Das Robert Koch-Institut (RKI) warnt vor der Ausbreitung der gefährlichen Delta-Variante des Coronavirus. RKI-Präsident Lothar Wieler sagte am Freitag in Berlin, es sei nicht die Frage ob, Delta die führende Variante werde, sondern wann. Bislang mache die ansteckendere Virusmutante rund sechs Prozent der Corona-Infektionen aus. Allein durch ihr höheres Infektionspotenzial werde sie spätestens im Herbst dominieren.
Delta-Variante: In Großbritannien stieg die Corona-Inzidenz von 20 auf 70
Die Ausbreitung erfolge schnell und könne die bisherigen Erfolge im Kampf gegen Corona wieder infrage stellen, denn der Impfschutz könne bei den Varianten geringer ausfallen. Es sei deshalb wichtig, vorsichtig zu bleiben. Auf Mund-Nasenschutz-Masken könne zwar im Freien verzichtet werden, wenn auf ausreichend Abstand geachtet werde. In Innenräumen und in Bussen und Bahnen blieben die Masken aber weiter nötig. Ohne Vorsicht könne das Virus sehr gefährlich für Ungeimpfte und erst einmal Geimpfte werden.
Auch mit einem Anstieg der jüngeren Covid-19-Patienten sei zu rechnen, da die Älteren ja immer besser durch Impfungen geschützt seien. Wieler verwies auf das Beispiel Großbritannien, wo die 7-Tage-Inzidenz innerhalb weniger Wochen durch die Ausbreitung der hochansteckenden Delta-Variante von 20 auf 70 gestiegen war. Dabei konnte das Vereinigte Königreich durchaus gute Impffortschritte vorweisen. Geplante Lockerungsschritte wurden durch die Rückschläge aufgeschoben.
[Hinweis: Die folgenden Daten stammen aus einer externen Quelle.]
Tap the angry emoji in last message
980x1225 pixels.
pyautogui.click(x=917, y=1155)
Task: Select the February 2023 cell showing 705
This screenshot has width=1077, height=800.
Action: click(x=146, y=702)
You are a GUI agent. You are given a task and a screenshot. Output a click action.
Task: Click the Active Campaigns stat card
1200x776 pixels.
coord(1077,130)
Curevac-Rückschlag vermindert das Impftempo nicht
In Deutschland sinkt die Zahl der Corona-Neuinfektionen pro 100.000 Einwohner und Woche weiter. Aktuell beträgt der Wert 10,3. Zugleich hat inzwischen mehr als die Hälfte der Bundesbürger mindestens eine Corona-Impfung erhalten – das sind 41,5 Millionen Menschen. Laut Lothar Wieler bedeutet das aber auch, dass fast die Hälfte der Bevölkerung noch nicht ausreichend durch Impfungen geschützt ist.
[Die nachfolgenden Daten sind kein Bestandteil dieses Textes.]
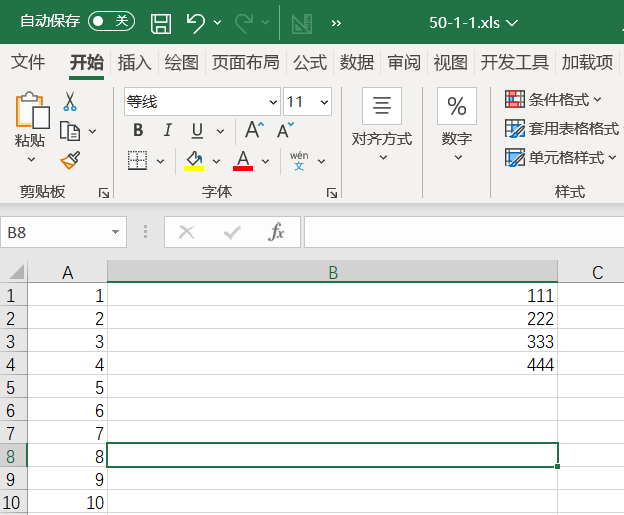Click the Increase Font Size icon
Viewport: 624px width, 515px height.
[254, 130]
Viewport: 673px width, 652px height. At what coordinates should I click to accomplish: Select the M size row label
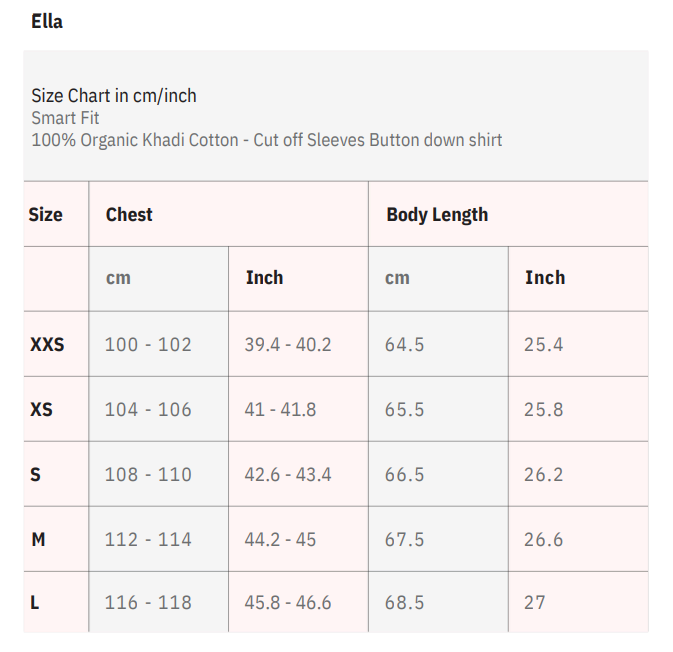pos(38,539)
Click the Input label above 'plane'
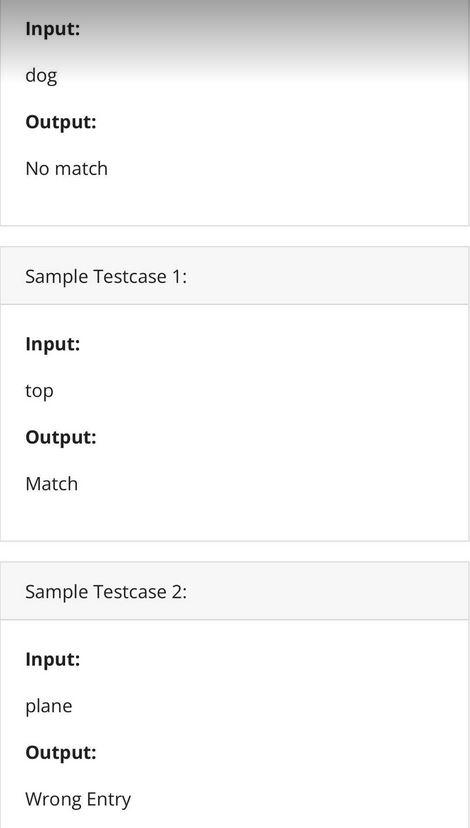 (x=53, y=659)
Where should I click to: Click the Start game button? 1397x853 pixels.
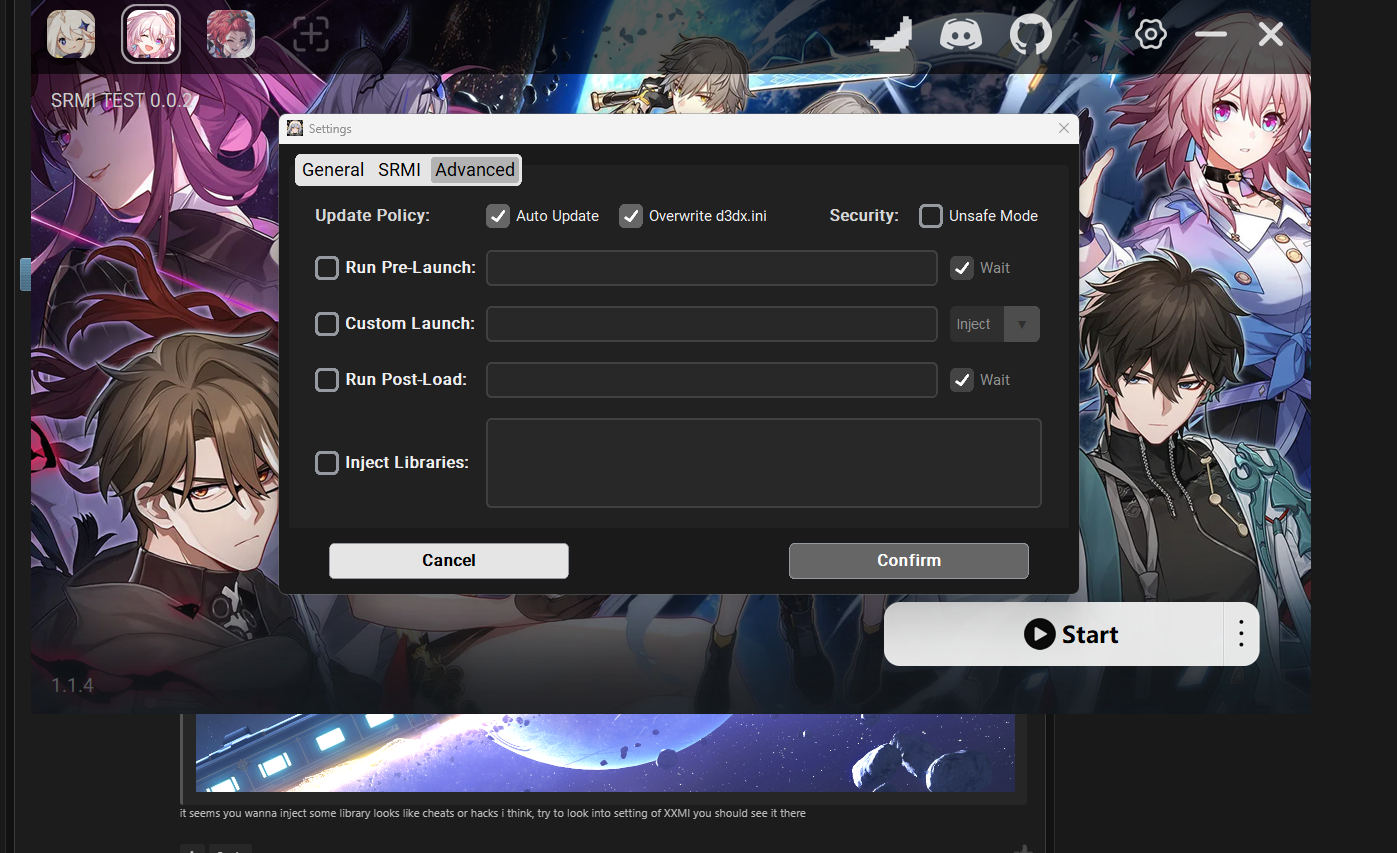1054,634
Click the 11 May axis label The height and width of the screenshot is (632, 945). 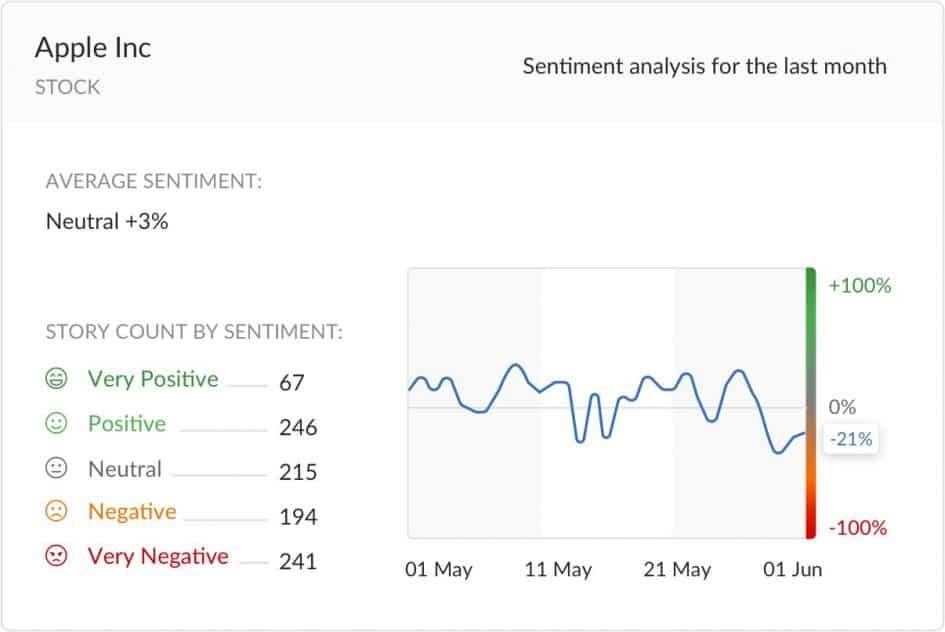coord(558,569)
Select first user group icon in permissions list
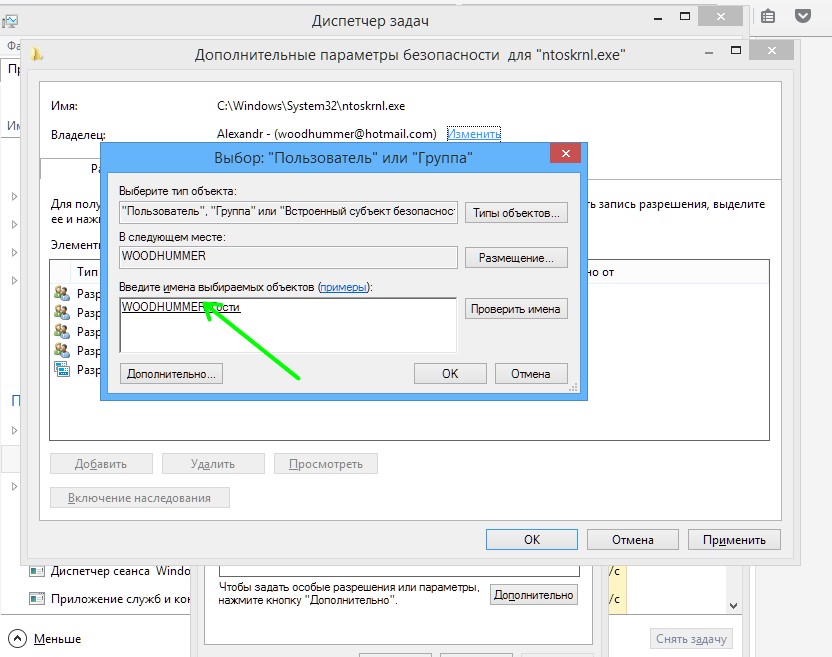 [62, 293]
Bundesgesundheitsminister Jens Spahn (CDU) warnt trotz der rückläufigen Corona-Zahlen, jetzt die Vorsicht über Bord zu werfen. „Es kann ein guter Sommer werden, es gibt Anlass zur Zuversicht, vor allem, wenn alle dabei vorsichtig bleiben“, sagte er. „Impfen, Vorsicht und Testen“ seien der Schlüssel, gerade in der anstehenden Hauptreisezeit. Was die Regeln rund um den kürzlich eingeführten europäischen Impfnachweis betrifft, gebe es noch keine EU-weite Einigung, bedauerte Spahn. Offen sei etwa, welche Impfstoffe als gleichwertig anzusehen seien. Deutschland werde nötigenfalls eigene Regeln erlassen, kündigte er an.
Der Rückschlag um den lange angekündigten Impfstoff der Firma Curevac vermindert laut Spahn das Tempo der deutschen Impfkampagne nicht. Das Tübinger Unternehmen hat mitgeteilt, dass ihr Vakzin eine Wirksamkeit von nur 47 Prozent erreicht, deutlich weniger als bei den bisher zugelassenen Impfstoffen. „Allein Biontech und Moderna reichen, um bis Ende Juli allen Erwachsenen eine Erstimpfung anzubieten, hinzu kommen noch die Präparate von Astrazeneca und Johnson & Johnson“, sagte Spahn. Das Bundesgesundheitsministerium habe auf mehrere Pferde gesetzt und Impfstoff „überbestellt“. Noch in der Entwicklung befindliche Impfstoffe wie der von Curevac hätten das Potenzial, später bei Varianten wirksamer zu sein.